Target pointing data:
** START **

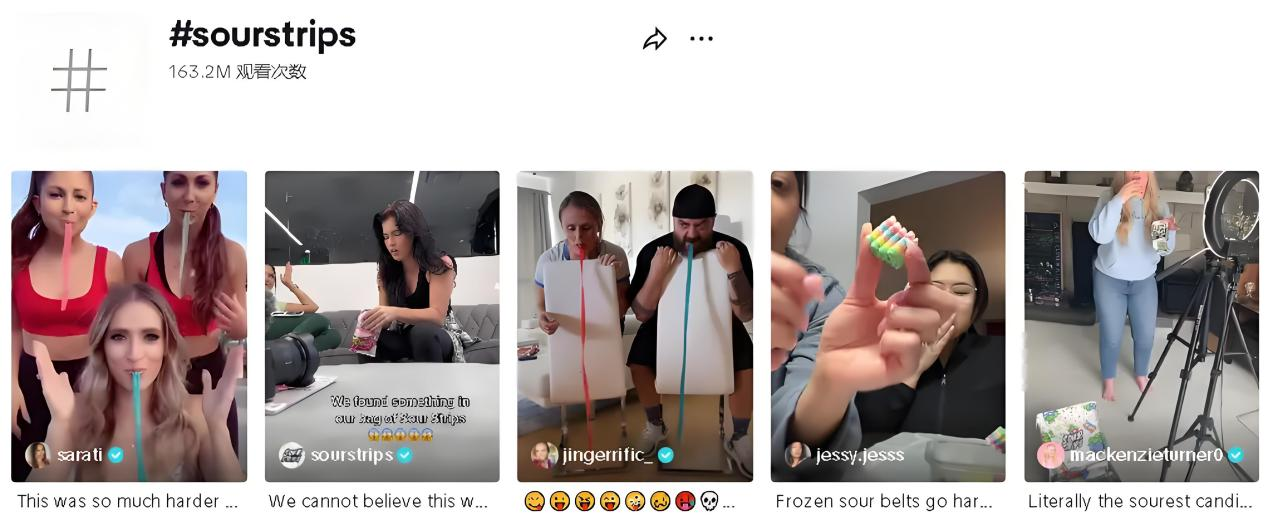Viewport: 1268px width, 520px height.
Task: Click the verified badge beside sarati
Action: (116, 455)
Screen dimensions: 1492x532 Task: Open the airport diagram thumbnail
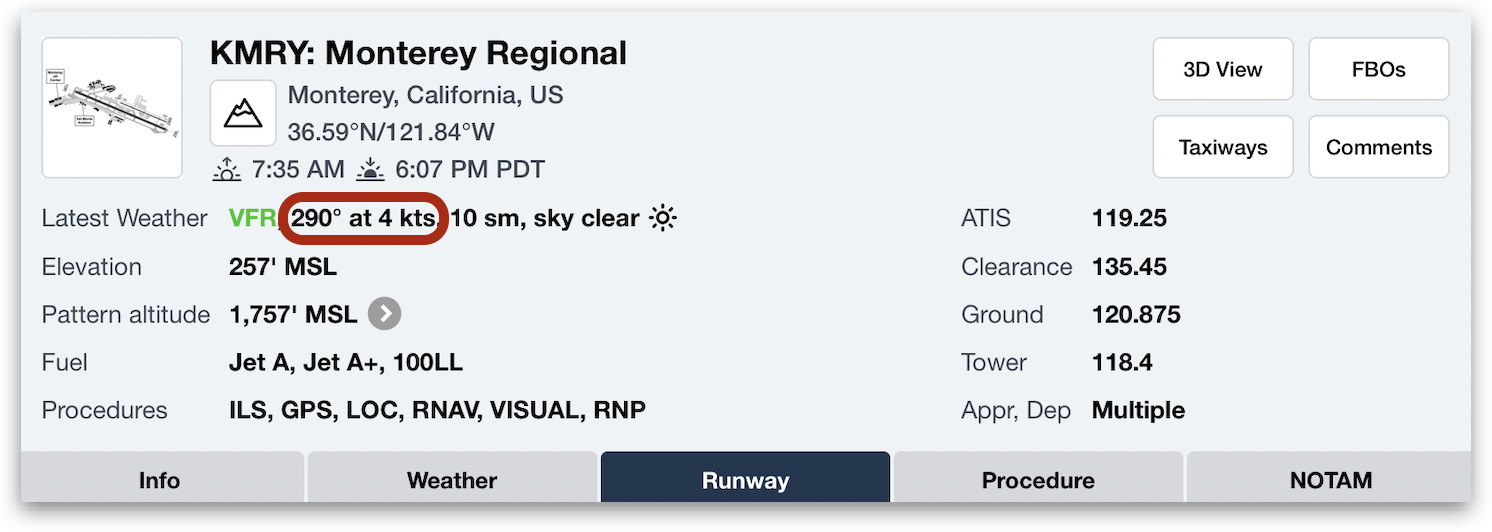pyautogui.click(x=112, y=108)
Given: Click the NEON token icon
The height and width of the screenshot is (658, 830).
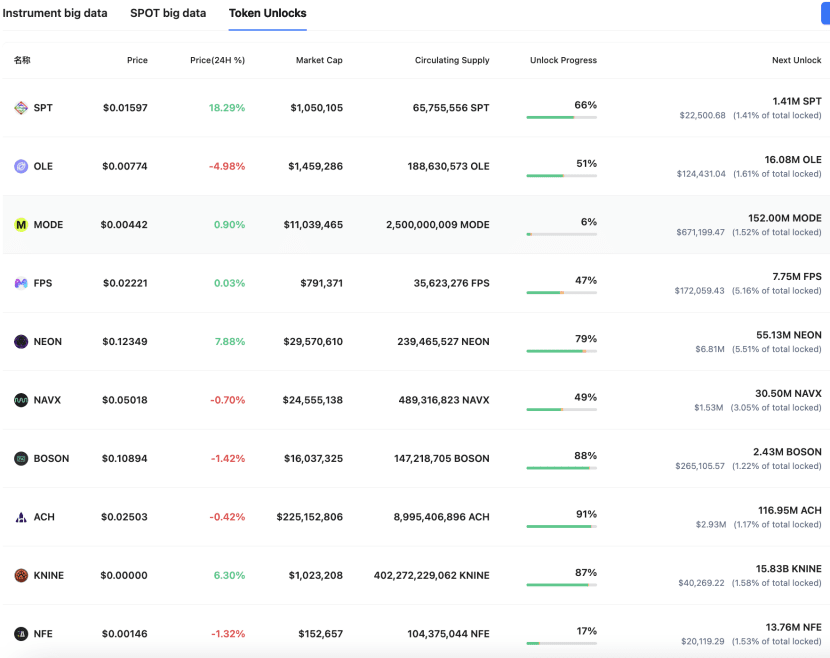Looking at the screenshot, I should (21, 342).
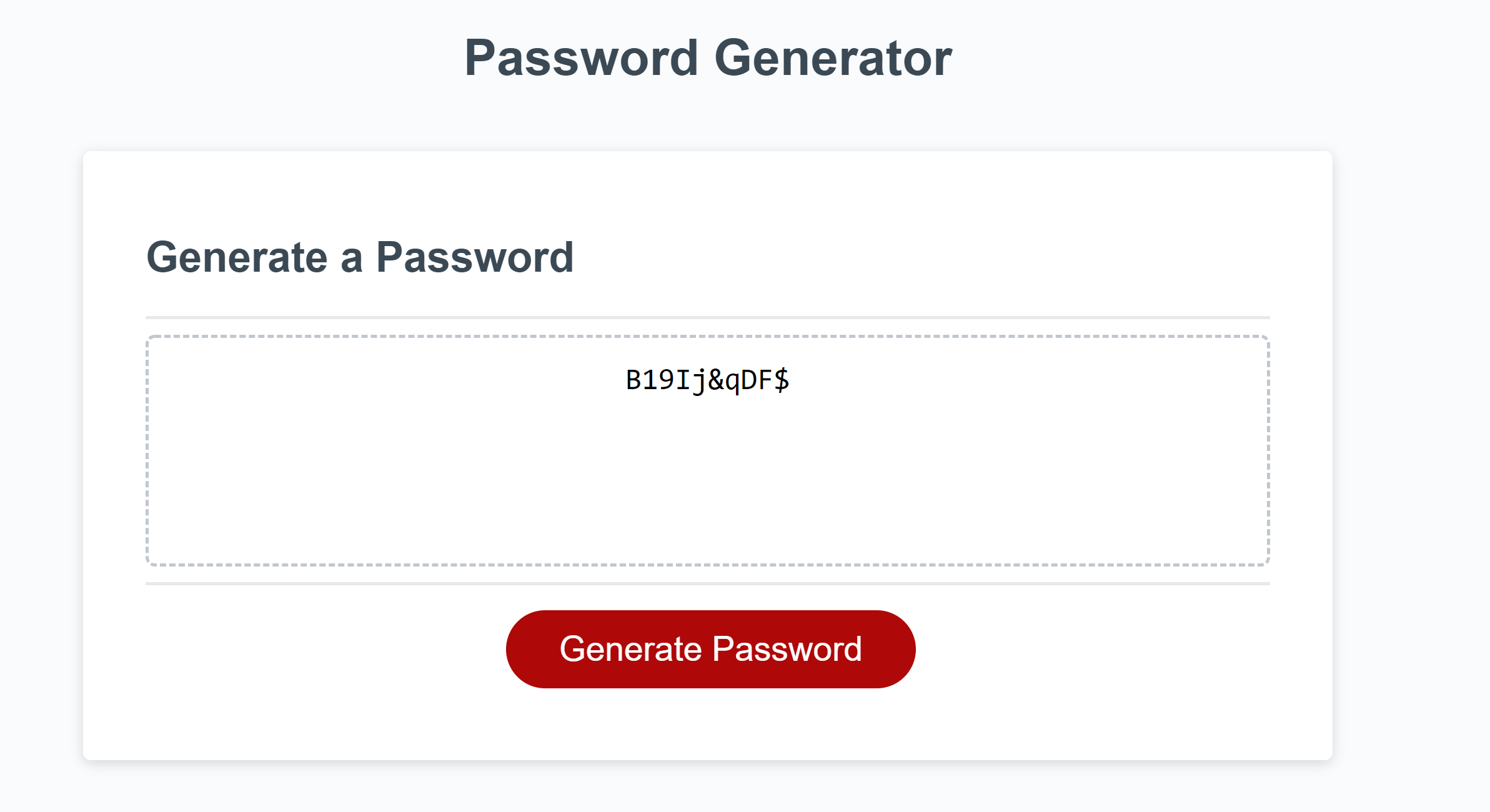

** END **

> WHAT IS NEEDED: Give back the text of these rows unchanged, leaving out the pictures.

> CORRECT ANSWER:
Viewport: 1268px width, 520px height.
Task: Click the verified badge beside sarati
Action: (116, 455)
Screen dimensions: 1492x532 Task: Open the airport diagram thumbnail
pyautogui.click(x=112, y=108)
Given: Click the NEON token icon
The height and width of the screenshot is (658, 830).
Looking at the screenshot, I should (21, 342).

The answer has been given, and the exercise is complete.